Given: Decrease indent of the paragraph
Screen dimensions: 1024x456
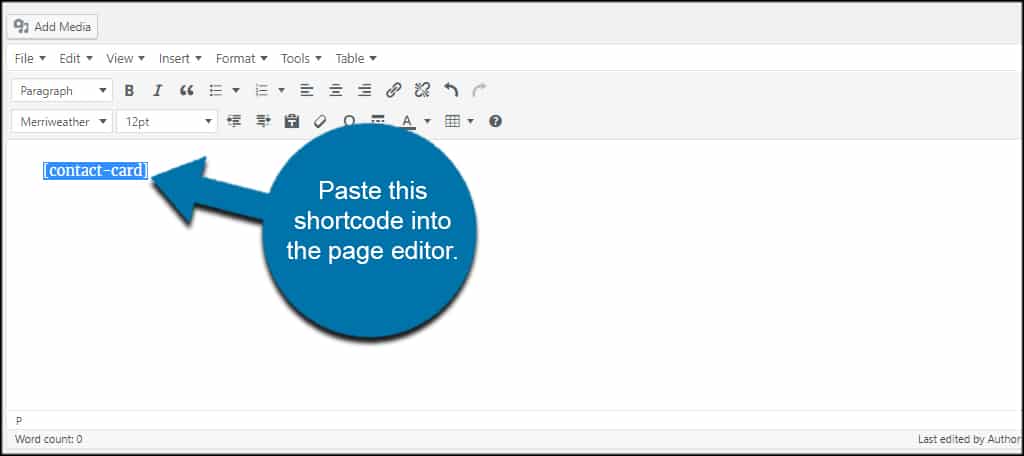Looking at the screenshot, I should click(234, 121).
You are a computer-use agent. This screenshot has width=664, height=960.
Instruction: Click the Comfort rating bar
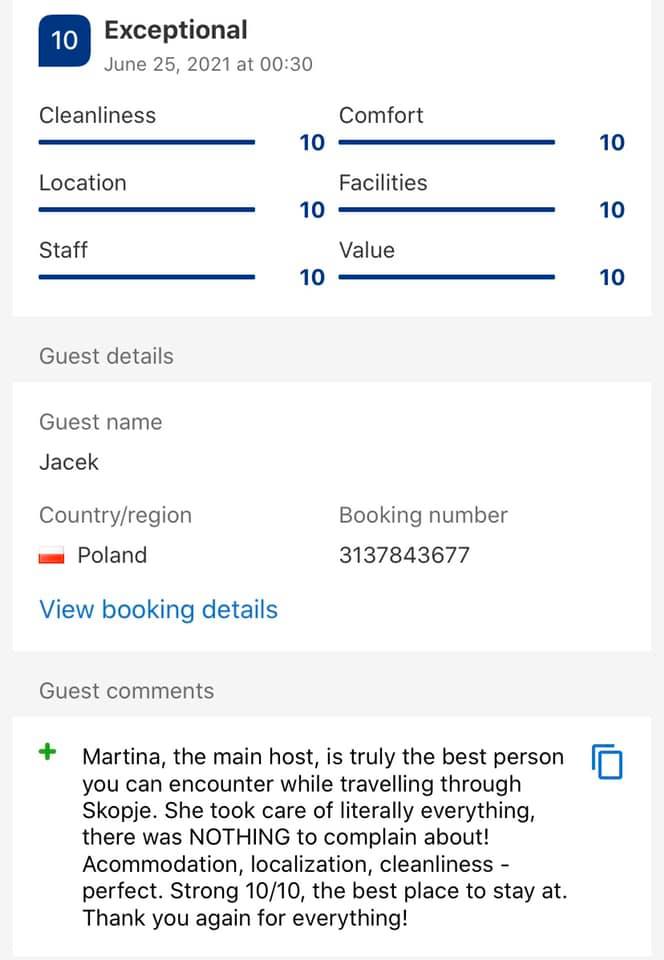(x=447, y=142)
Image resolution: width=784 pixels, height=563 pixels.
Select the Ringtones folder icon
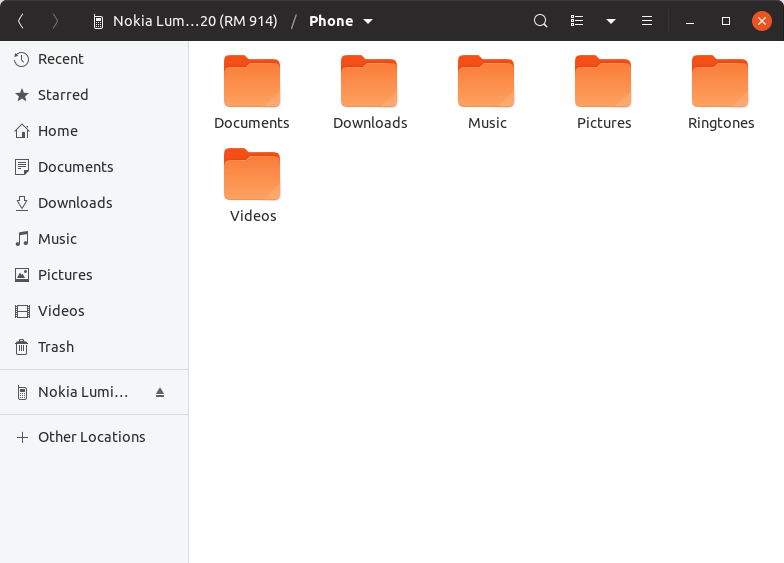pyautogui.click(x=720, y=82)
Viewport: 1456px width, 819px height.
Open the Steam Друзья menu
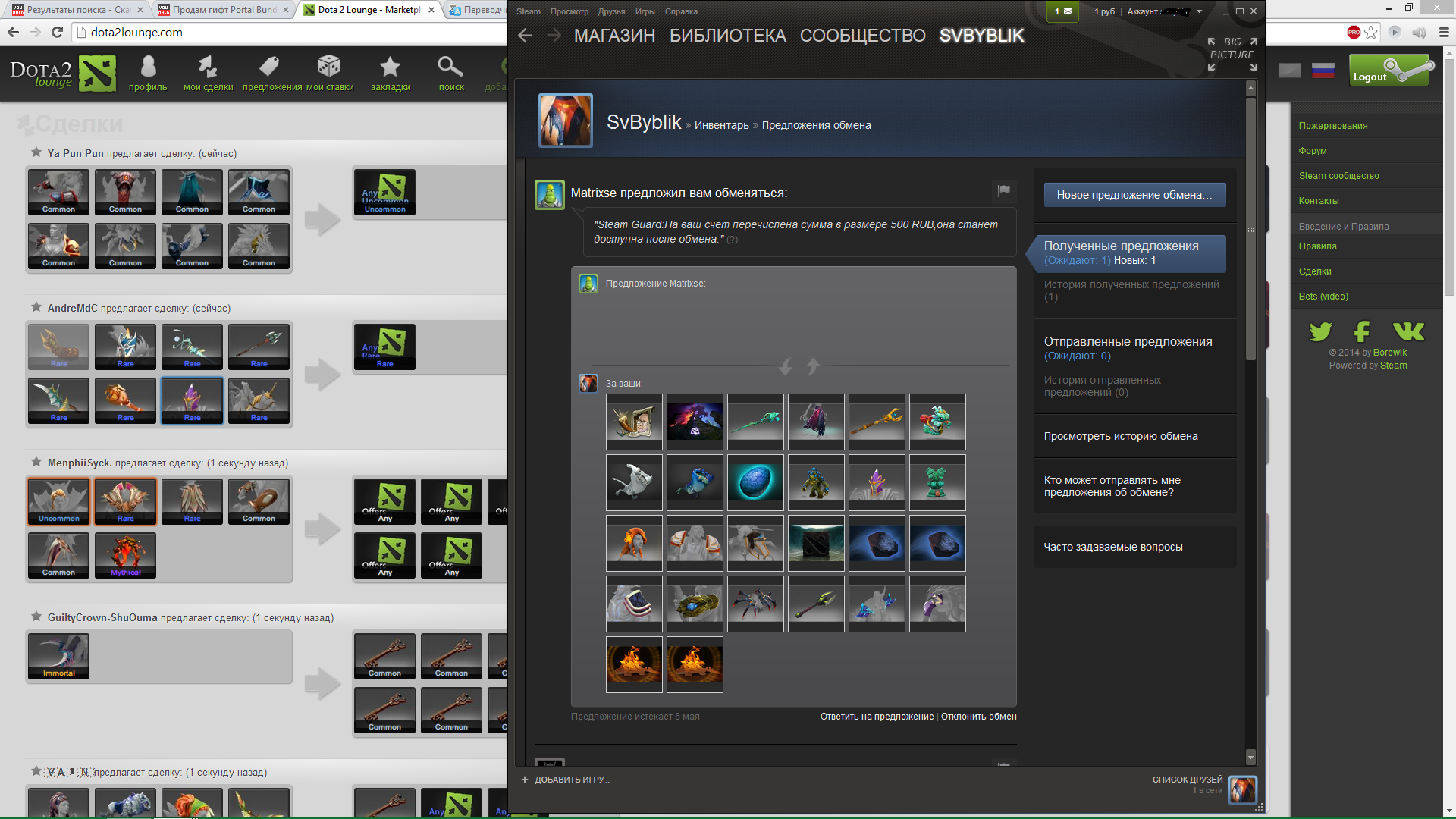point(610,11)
--- --- ---
_EXERCISE INSTRUCTIONS_. Can you substitute "button" for "icon" in these lines and write them out again with everything else unchanged and the pictures left out?

_EXERCISE SOLUTION_.
Given: Decrease indent of the paragraph
Screen dimensions: 1024x456
Looking at the screenshot, I should click(234, 121).
You are a computer-use agent. This screenshot has width=664, height=960.
Instruction: Click the Comfort rating bar
(x=447, y=142)
Image resolution: width=784 pixels, height=563 pixels.
Select the Ringtones folder button
pyautogui.click(x=720, y=82)
Viewport: 1456px width, 819px height.
Open the Steam Друзья menu
point(610,11)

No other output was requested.